In line with some of the posters below: Presumably this mythical IT department has other stuff to do. I know governments are inefficient, but still I reckon you'd be taking a bunch of people away from other necessary work. Secondly, which IT department? I'd guess there are many IT departments that operate for the different parts of the government, you think anyone is going to give their people over to a project outside their remit for free? Do you take on staff to do the job, leaving yourself the difficulty of getting rid of them afterwards?
I think the government wastes money as much as the next guy, but in this case it looks like a reasonable figure (contrasted with the projected - and undoubtedly massively underestimated - costs of the ID card scheme) for the work required, and the most efficient way to do it is to hire some people who have the equipment, experience and expertise to do the job. So long as the contracts are written properly (e.g. fixed time and money, some reasonable method of ensuring that the company doesn't walk off with the cash having done no work etc. etc) then what's the problem. That's the only area that should be under scrutiny, but the only people that ever seem to look at that side of things are Private Eye...
I like the circular notion of documenting the disposal of someone's personal information.
"No Mr. Smith, your data was fully deteled. I have the document right here to prove it: 'Mr. A. R. Smith, born 17th Feb 1963, married to Mrs. C. J. Smith, degree from Cambridge, DNA sample number 0900303093029298992,' etc., etc. and here at the bottom, 'Deleted' and it's stamped by three separate officers. Yes sir, your data has definitely been destroyed."
They dont have the right equipment, nor hold the appropriate certification, to perform secure data destruction.
The right way to go about a *specialist* task is to hire the appropriate *specialists* in their field. Not general IT staff who have neither the time, qualification or equipment to do the job properly
So the secure transport is free?
The time to derack the servers is free? Oh, and the accredited,SC level people just appear on a whim?
You appear to be dense enough to assume it is all about the final step. It isnt.
No. To have a coalition government, you need more than two parties. It is one of the outcomes when no single party manages to gain an overall majority. In this case, the largest party was the Conservatives, the second largest was Labour, and the third-largest the Liberal Democrats, with a smattering of smaller parties and independents. The government was formed by a coalition of the Conservatives and Liberal Democrats. The Prime Minister is the head of the Conservative Party, the Deputy Prime Minister is the head of the Liberal Democrat Party, and the cabinet is made up from members of both parties. Government policy is driven by both parties, although more by the Conservatives.
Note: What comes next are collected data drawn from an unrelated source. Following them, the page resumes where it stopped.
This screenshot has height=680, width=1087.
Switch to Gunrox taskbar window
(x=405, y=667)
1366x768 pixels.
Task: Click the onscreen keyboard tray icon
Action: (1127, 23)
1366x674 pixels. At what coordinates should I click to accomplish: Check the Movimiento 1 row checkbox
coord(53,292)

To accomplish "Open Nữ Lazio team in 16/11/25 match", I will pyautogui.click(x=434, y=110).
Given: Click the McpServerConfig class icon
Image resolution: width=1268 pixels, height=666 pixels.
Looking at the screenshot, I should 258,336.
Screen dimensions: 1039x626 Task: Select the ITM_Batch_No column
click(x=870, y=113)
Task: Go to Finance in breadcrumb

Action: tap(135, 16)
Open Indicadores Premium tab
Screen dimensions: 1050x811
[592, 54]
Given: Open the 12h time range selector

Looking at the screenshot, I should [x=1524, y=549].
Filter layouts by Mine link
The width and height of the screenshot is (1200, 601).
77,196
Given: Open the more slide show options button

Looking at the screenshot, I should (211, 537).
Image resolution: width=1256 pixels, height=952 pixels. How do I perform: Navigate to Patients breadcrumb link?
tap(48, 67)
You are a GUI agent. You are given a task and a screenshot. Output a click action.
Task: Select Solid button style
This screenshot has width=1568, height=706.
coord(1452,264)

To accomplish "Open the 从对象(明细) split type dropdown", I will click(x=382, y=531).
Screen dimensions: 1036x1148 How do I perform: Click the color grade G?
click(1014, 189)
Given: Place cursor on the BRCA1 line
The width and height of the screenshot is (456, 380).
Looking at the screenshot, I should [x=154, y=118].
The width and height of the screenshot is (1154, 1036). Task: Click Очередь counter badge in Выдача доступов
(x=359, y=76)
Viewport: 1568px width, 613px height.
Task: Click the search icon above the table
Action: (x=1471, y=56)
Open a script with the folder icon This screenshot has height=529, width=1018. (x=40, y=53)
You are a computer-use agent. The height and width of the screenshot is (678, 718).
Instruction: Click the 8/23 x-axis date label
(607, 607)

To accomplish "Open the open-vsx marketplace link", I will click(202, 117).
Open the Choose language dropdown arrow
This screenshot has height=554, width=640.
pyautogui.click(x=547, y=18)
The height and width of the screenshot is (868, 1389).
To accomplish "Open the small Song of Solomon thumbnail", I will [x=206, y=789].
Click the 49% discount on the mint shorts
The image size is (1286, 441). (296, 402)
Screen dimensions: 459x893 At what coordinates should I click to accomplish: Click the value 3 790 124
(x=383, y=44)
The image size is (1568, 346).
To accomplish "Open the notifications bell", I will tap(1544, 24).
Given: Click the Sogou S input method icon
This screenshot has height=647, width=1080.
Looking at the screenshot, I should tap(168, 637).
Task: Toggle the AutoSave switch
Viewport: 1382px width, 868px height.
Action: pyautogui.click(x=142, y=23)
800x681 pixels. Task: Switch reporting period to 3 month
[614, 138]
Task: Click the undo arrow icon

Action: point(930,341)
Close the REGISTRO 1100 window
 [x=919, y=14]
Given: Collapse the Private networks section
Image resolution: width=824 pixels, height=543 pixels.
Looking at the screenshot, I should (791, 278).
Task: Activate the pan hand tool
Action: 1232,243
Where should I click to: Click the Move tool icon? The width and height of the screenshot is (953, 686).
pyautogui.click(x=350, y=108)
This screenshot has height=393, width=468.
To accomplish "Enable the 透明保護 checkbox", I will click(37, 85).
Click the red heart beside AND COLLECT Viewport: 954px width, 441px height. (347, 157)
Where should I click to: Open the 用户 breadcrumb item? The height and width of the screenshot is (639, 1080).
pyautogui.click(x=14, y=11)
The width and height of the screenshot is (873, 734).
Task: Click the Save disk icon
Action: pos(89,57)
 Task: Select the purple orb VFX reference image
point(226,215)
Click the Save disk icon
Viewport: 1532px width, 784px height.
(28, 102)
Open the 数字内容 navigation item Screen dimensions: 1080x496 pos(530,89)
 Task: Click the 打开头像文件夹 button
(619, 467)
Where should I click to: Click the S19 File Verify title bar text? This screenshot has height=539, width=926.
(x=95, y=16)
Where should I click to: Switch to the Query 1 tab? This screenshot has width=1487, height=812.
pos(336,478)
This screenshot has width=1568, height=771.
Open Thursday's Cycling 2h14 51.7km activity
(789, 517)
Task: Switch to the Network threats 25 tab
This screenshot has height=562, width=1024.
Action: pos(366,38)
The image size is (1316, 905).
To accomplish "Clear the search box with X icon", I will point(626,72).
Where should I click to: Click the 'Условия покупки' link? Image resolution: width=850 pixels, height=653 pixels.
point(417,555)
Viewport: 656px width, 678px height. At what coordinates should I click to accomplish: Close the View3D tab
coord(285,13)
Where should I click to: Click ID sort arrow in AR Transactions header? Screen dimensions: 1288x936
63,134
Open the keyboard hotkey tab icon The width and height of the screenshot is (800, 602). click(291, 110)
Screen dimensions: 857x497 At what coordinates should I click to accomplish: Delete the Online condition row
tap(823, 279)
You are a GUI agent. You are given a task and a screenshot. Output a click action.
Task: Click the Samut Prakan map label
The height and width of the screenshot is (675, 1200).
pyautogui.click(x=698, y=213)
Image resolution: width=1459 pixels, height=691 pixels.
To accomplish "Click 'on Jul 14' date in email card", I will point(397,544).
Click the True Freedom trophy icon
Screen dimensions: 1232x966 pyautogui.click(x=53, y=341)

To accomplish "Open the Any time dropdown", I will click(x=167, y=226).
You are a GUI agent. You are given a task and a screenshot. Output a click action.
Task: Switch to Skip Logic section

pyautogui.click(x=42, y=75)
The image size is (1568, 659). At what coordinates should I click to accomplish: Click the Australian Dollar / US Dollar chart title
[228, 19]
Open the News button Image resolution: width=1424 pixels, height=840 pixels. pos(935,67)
Another alternative in this situation would be a minority government, where the Conservatives (with the largest bloc) attempted to form a government by themselves, but had to persuade members of other parties to vote with them or abstain for every issue they wanted passed. This is a bit fragile: last time it happened in the UK, it only lasted a few months before a vote of no confidence in the government passed, triggering a general election.
I am TheRaven on Soylent News
If I destroy equipment NOT only do I have to pay for the destruction but for the write-off for the equipment.
If I blow up your car the cost to you is NOT 1 stick of dynamite. It is the stick of dynamite, the cost of your car, the bill for the fire department and the kick up your arse for failing so badly at cost calculation.
MMO Quests are like orgasms:
You may solo them, I prefer them in a group.
After 13 months of Tory rule, you have forgotten the Labour party's previous practices.